The following methods and assumptions were used in estimating the fair values of financial instruments:

Cash and cash equivalents----the carrying amounts reported in the balance sheets for cash and cash equivalents approximate their estimated fair values due to their short maturities.

Short-term investments and convertible subordinated debentures----fair values are based on quoted market prices.

Foreign exchange contracts:  net.com does not use derivative financial instruments for speculative or trading purposes.  Where available, net.com enters into foreign exchange forward contracts to hedge certain balance sheet exposures and intercompany balances against future movement in foreign exchange rates.  Gains and losses on the foreign exchange contracts are included in interest and other income, net, which offset foreign exchange gains or losses from revaluation of foreign currency-denominated balance sheet items and intercompany balances.

The foreign exchange forward contracts require net.com to exchange foreign currencies to U.S. Dollars or vice versa, and generally mature in one month or less.  As of March 26, 2004 and March 28, 2003, net.com had outstanding foreign exchange forward contracts with aggregate notional amounts of $3.7 million and $4.8 million, respectively, that had remaining maturities of one month or less.  As of March 26, 2004 the carrying amount, which was also the estimated fair values of foreign exchange forward contracts, is based on prevailing financial market information.

Note 17:  Sale of N.E.T. Federal, Inc.’s Service Business

On December 1, 2000, net.com sold the assets of its federal services business (FSB) to CACI International Inc (CACI) for cash consideration of $40.0 million.  The assets sold were comprised mainly of Federal Government service contracts, accounts receivable, spares inventory and fixed assets.    The cash received from CACI to date is $38.5 million.  The remaining $1.5 million is payable during the first quarter of fiscal 2005.  During the fiscal year ended March 26, 2004 net.com earned and recorded a gain of $1.5 million.  The total net gain on the sale to date is $26.4 million.  In addition, under an ongoing agreement with CACI, net.com will continue to receive royalties on maintenance revenue.

Note 18: Litigation

net.com is involved, from time to time, in litigation relating to claims arising out of its operations in the normal course of business.  net.com is not currently a party to any legal proceedings, the adverse outcome of which, in management’s opinion, individually or in aggregate would have a material adverse effect on the Company’s business, financial condition, results of operations or cash flow.

Note 19: Subsequent Events

The Company completed a restructuring in April 2004 that included: 1) a reorganization of the Company’s international sales channel resulting in employee separation costs of approximately $859,000 and 2) a consolidation of its sales and service offices in Vienna and Ashburn, Virginia to one facility in Sterling, Virginia of approximately $511,000. The Company expects this plan to result in total pre-tax charges of approximately $1.4 million, and the Company intends to satisfy this liability within fiscal 2005.

# [Problems]
a - In the net.com financial notes, what cash consideration did CACI International Inc agree to pay for the assets of the federal services business?
b - Recast the paragraph of the net.com financial notes that begins "On December 1, 2000, net.com sold" as a bulleted list, keeping its main facts.
c - Write the next part of the net.com financial notes, starting after their final sentence.
The material placed after the net.com financial notes has no role in this work.

# [Data block]
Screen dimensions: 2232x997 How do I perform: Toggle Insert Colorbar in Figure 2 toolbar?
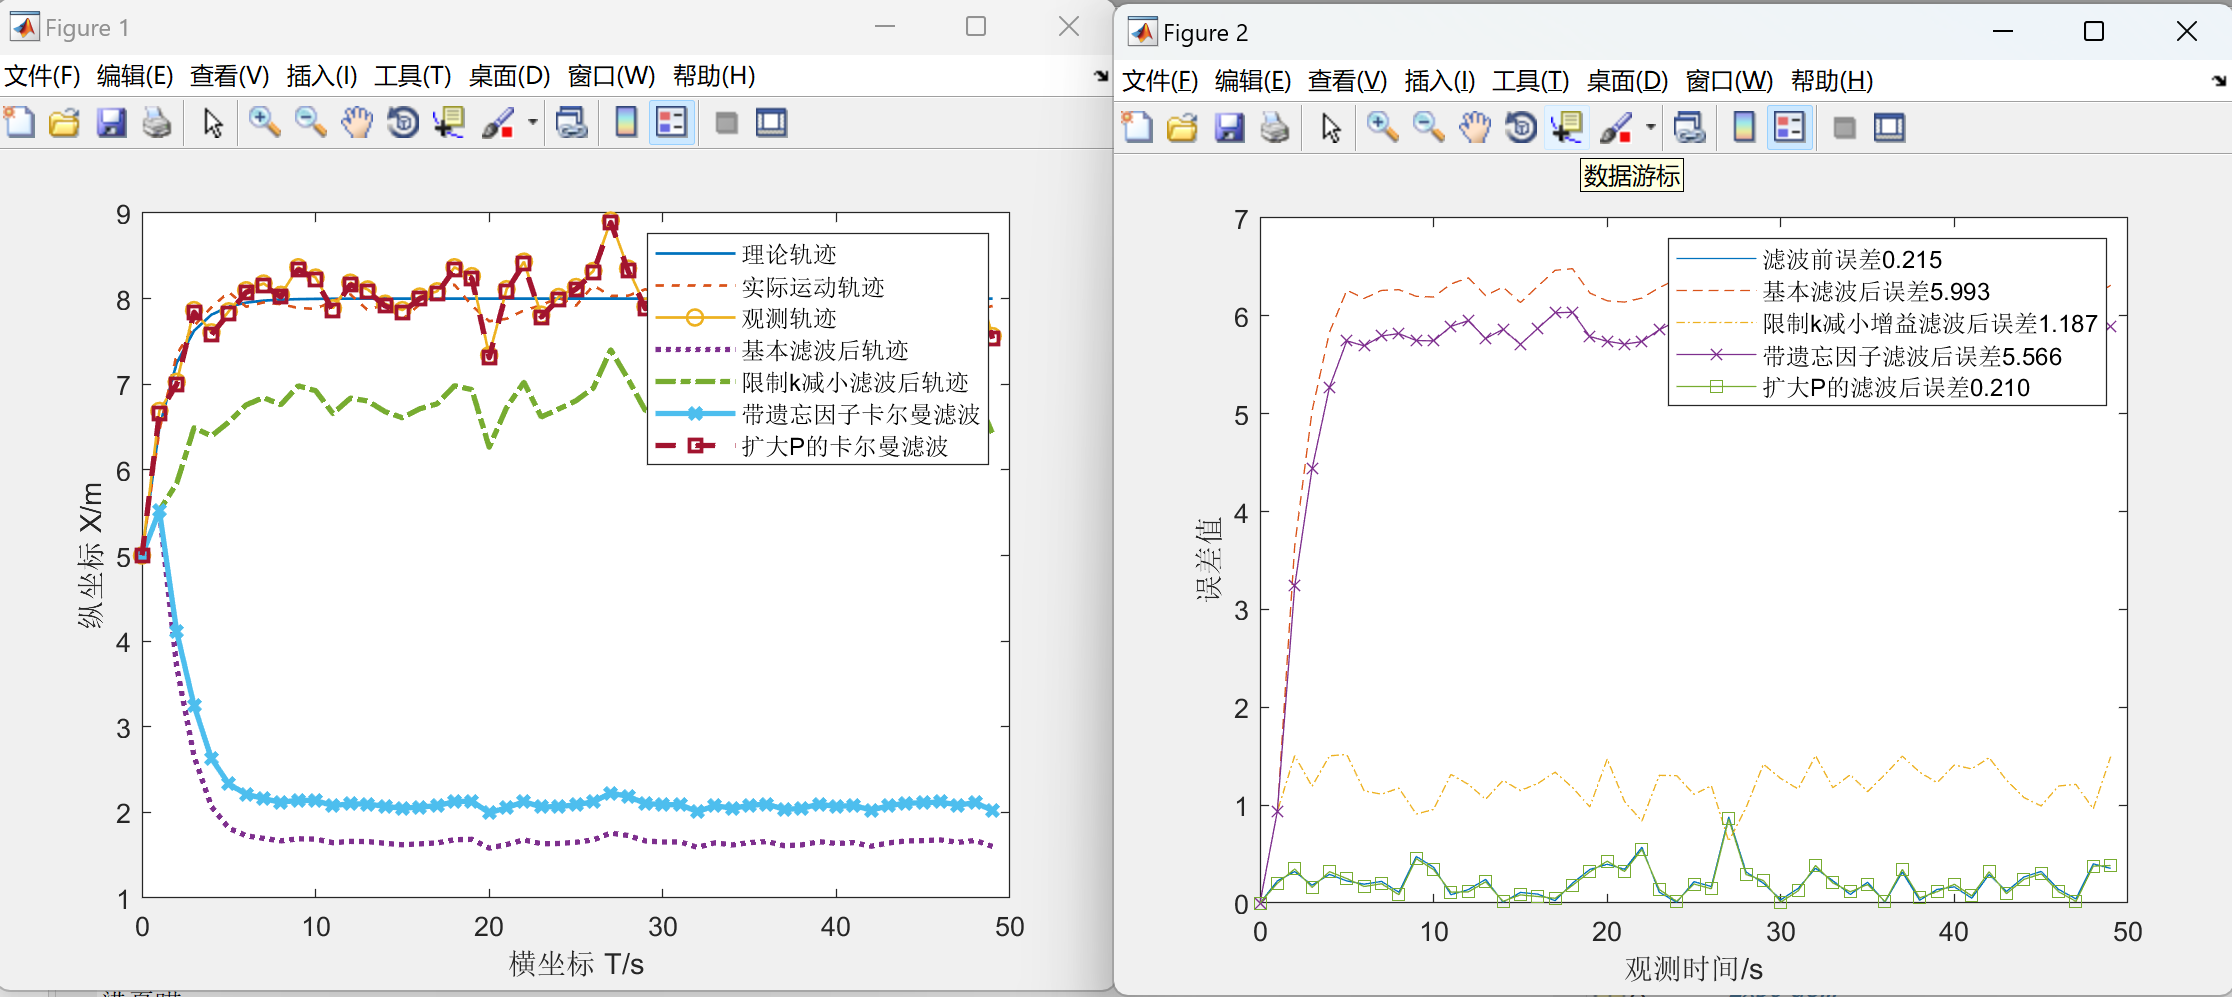point(1744,128)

# [Final answers]
a - $40.0 million.

b -
- On December 1, 2000, net.com sold the assets of its federal services business (FSB) to CACI International Inc (CACI) for $40.0 million in cash.
- The assets were mainly Federal Government service contracts, accounts receivable, spares inventory and fixed assets.
- CACI has paid $38.5 million so far. The remaining $1.5 million is due in the first quarter of fiscal 2005.
- In the fiscal year ended March 26, 2004, net.com earned and recorded a gain of $1.5 million. The total net gain on the sale to date is $26.4 million.
- Under an ongoing agreement with CACI, net.com will keep receiving royalties on maintenance revenue.

c -
ITEM 9.  CHANGES IN AND DISAGREEMENTS WITH ACCOUNTANTS ON ACCOUNTING AND FINANCIAL DISCLOSURE

Not applicable.


ITEM 9A.  CONTROLS AND PROCEDURES

In accordance with Section 302 of the Sarbanes-Oxley Act of 2002 and the Securities Exchange Act of 1934 Section 13(a) or Section 15(d), we implemented disclosure controls and procedures pursuant to which management under the supervision and with the participation of the chief executive officer (“CEO”) and chief financial officer (“CFO”) carried out a review and evaluation of the effectiveness of these controls and procedures at the end of the period covered by this annual report.  Based on this review, our management, including our CEO and CFO have concluded that our disclosure controls and procedures are effective.  During the quarter ended March 26, 2004, there have been no significant changes in our internal control over financial reporting that materially affected, or are reasonably likely to materially affect, our internal control over financial reporting.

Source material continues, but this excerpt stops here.